After claimant filed her claim for workers' compensation benefits, SAIF, as the employer's insurer, neither denied nor accepted the claim. Instead, SAIF began an investigation to determine its compensability. As part of that investigation, SAIF scheduled an insurer medical examination (IME) for January 3, 1997. Claimant was advised that she was required to attend that examination and that, if she did not, her benefits could be suspended and her claim could later be denied. On the scheduled date of the IME, bad weather made road conditions sufficiently treacherous that the state police advised motorists to avoid travel if possible. Claimant therefore did not attend the IME.

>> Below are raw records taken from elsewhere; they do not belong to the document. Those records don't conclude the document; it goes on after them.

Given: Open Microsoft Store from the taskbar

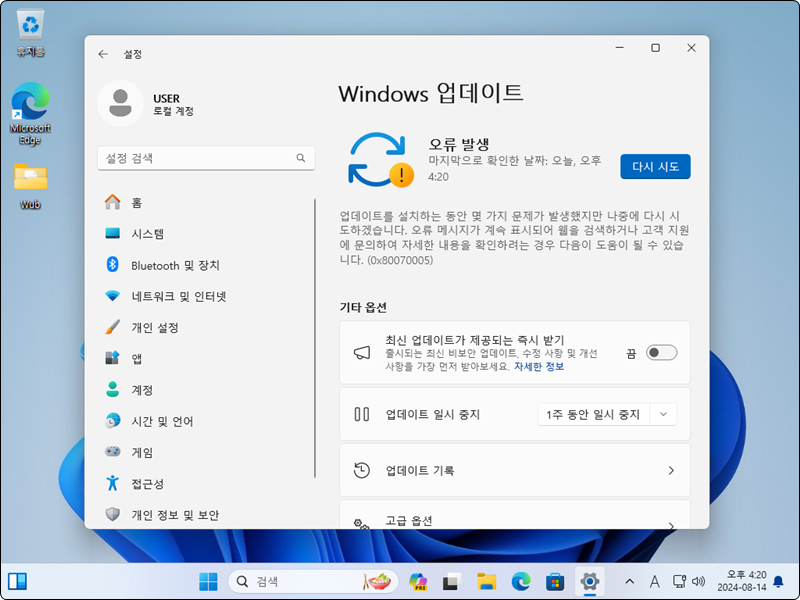Looking at the screenshot, I should [x=553, y=579].
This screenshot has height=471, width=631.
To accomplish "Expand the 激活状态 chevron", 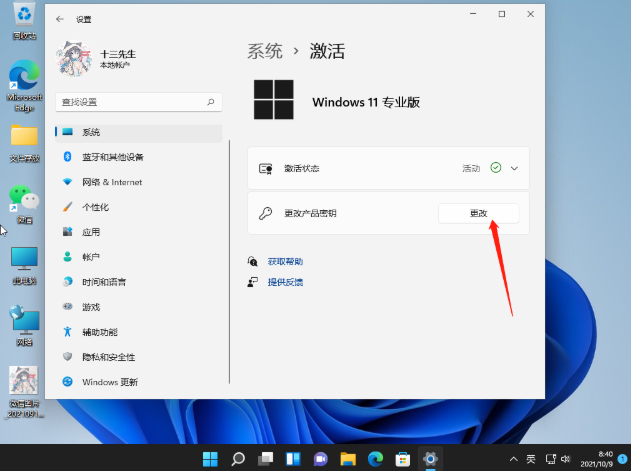I will (515, 169).
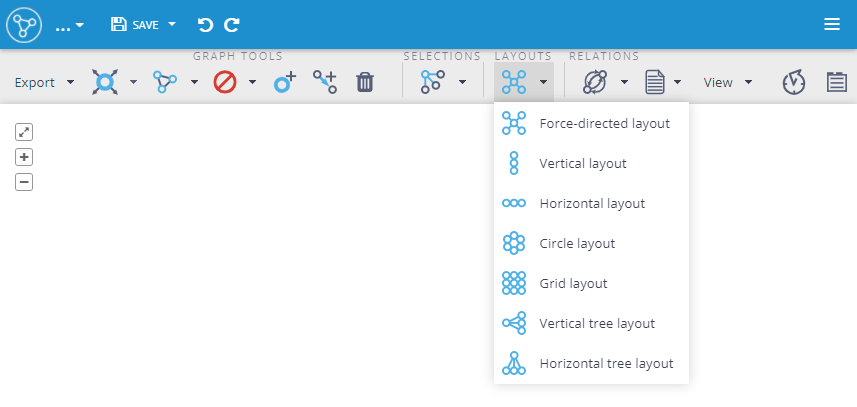Screen dimensions: 857x407
Task: Click the clipboard icon in toolbar
Action: [836, 83]
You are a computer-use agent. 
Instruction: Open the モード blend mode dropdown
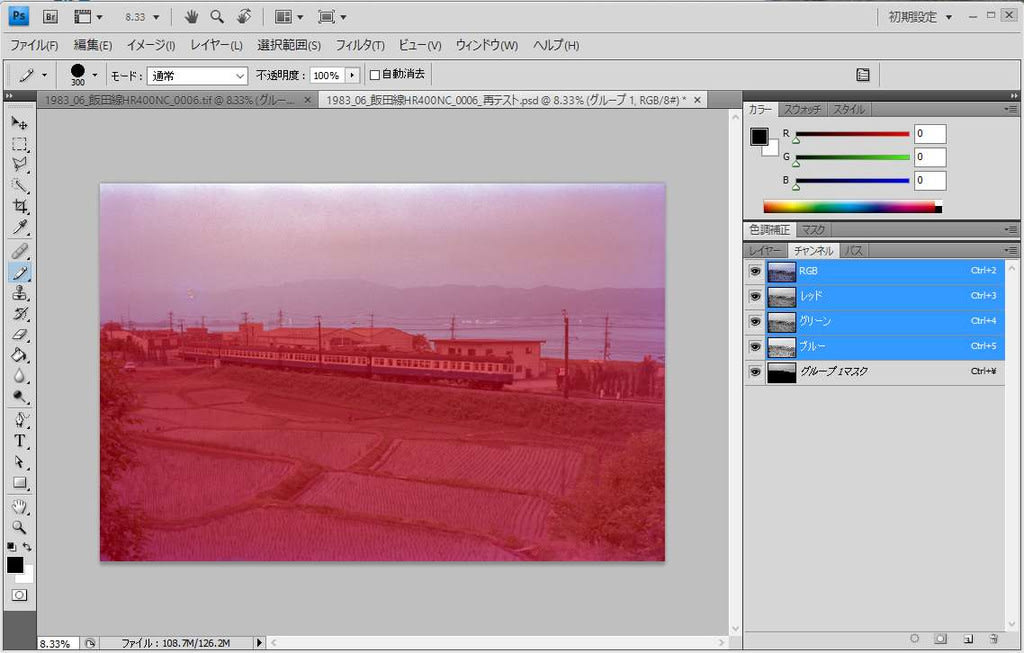pos(197,75)
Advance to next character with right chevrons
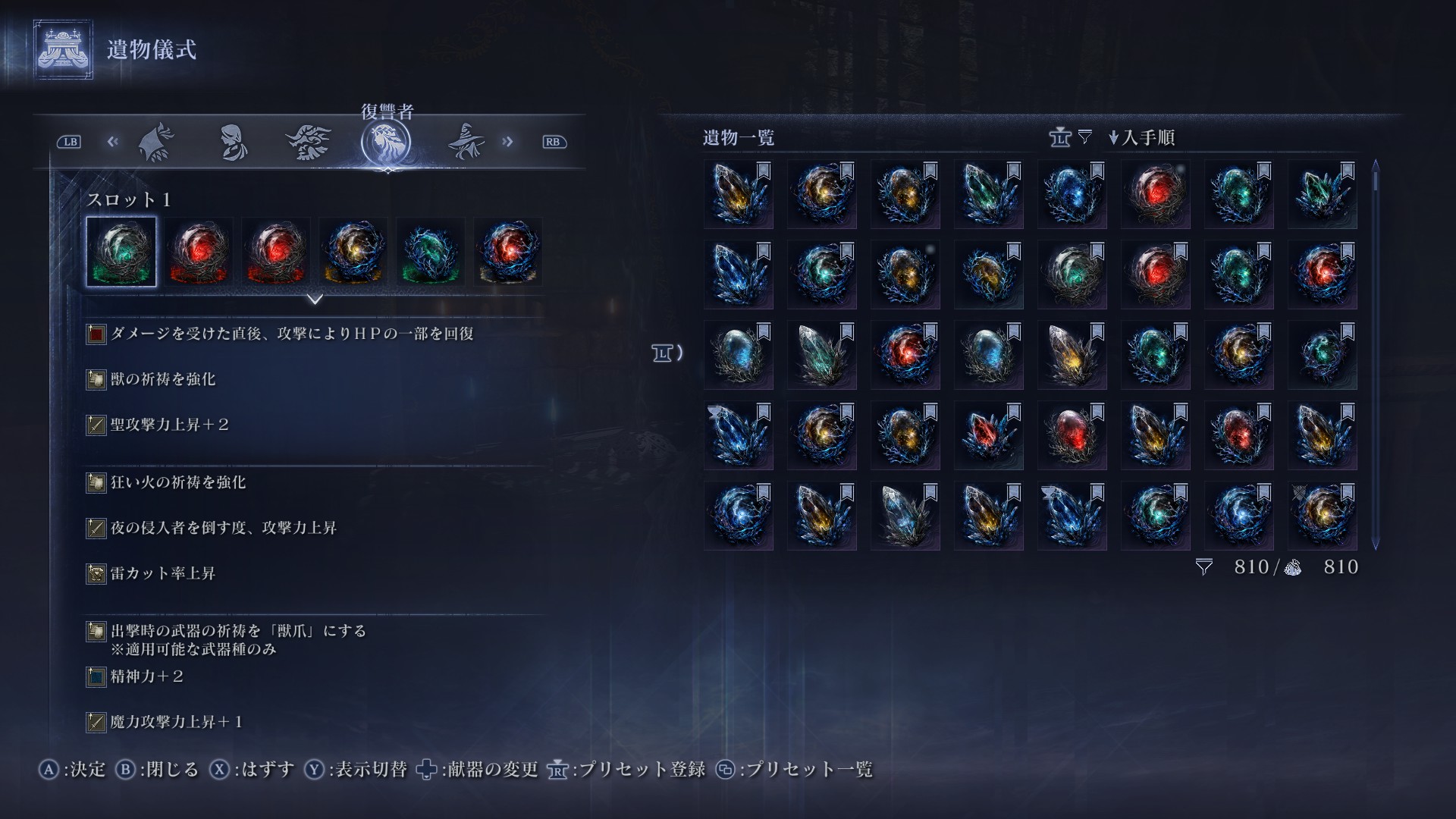This screenshot has width=1456, height=819. click(507, 141)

On January 14, 1997, SAIF asked the Department of Consumer and Business Services (DCBS) to authorize suspension of claimant's potential benefits because of her noncooperation with SAIF's investigation. See ORS 656.262(14). (1) DCBS sent claimant a notice advising her that her benefits would be suspended five days after the date of the notice unless (1) SAIF advised DCBS that claimant was cooperating with SAIF's investigation, or (2) claimant documented that her failure to attend the IME was reasonable. Because neither of those things occurred, DCBS issued an order suspending claimant's benefits pursuant to ORS 656.262(14). In the order of suspension, DCBS advised claimant that the suspension would continue until she "cooperates with the insurer's investigation of the claim by attending the medical examination requested by the insurer." DCBS further advised claimant that SAIF could deny her claim if she failed to cooperate "for an additional 30 days" after the notice of suspension (i.e., within 30 days of January 24, 1997).

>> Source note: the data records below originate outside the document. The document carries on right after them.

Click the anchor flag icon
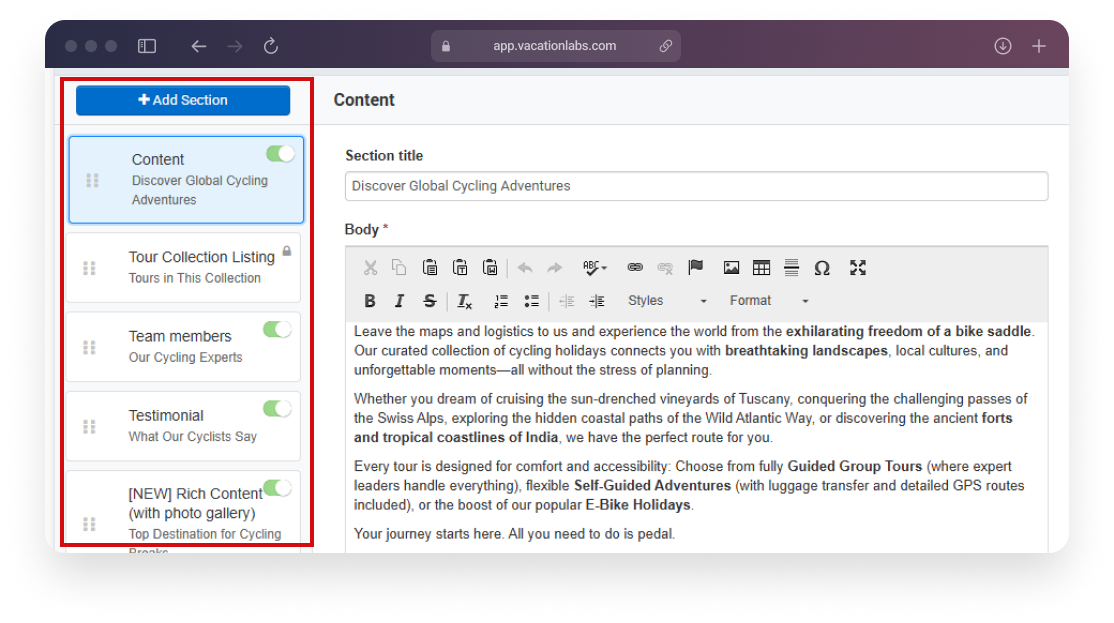1114x623 pixels. (x=696, y=268)
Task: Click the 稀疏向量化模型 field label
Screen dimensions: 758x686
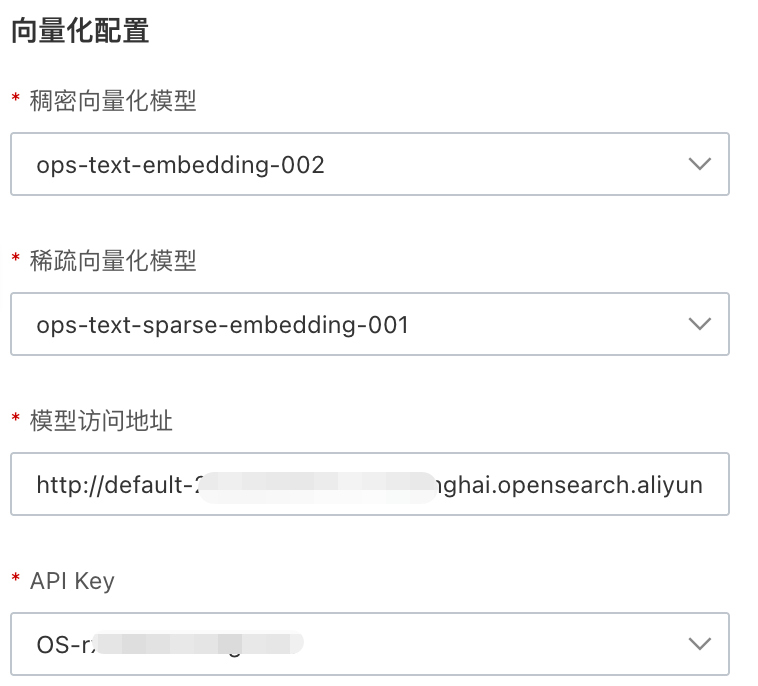Action: tap(113, 261)
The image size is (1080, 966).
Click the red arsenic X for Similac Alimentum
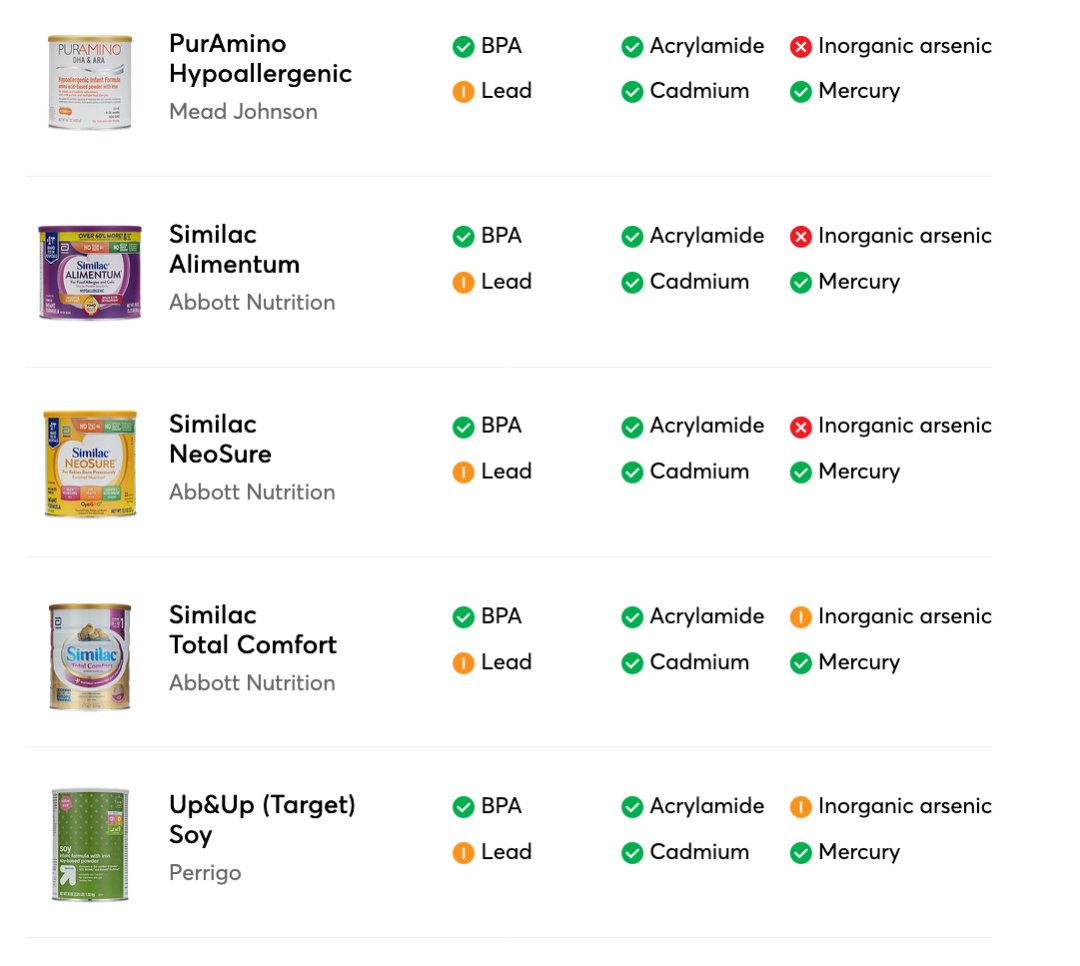coord(800,237)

On February 25, 1997, SAIF issued a "noncooperation denial" of claimant's claim. In SAIF's denial, it stated:

"You were required to attend a[n IME] on December 18, 1996. You did not attend that examination so we rescheduled your exam for January 3, 1997. You also failed to attend that exam so SAIF requested suspension of your benefits which was granted by the Worker['s] Compensation Division on February 6, 1997. You were ordered to notify and comply with SAIF Corporation to attend an examination within 30 days of the Division's January 24, 1997 notice of suspension to you.

"Since we have not heard from you, we are therefore denying your claim for benefits for your failure to cooperate per the February 6, 1997 suspension order."

When SAIF issued that denial, claimant had taken no steps to advise SAIF why she did not attend the IME on January 3, 1997. Claimant requested a hearing to challenge SAIF's denial. One week before the scheduled date of the hearing, SAIF learned for the first time that claimant did not attend the January IME due to the bad weather and hazardous road conditions.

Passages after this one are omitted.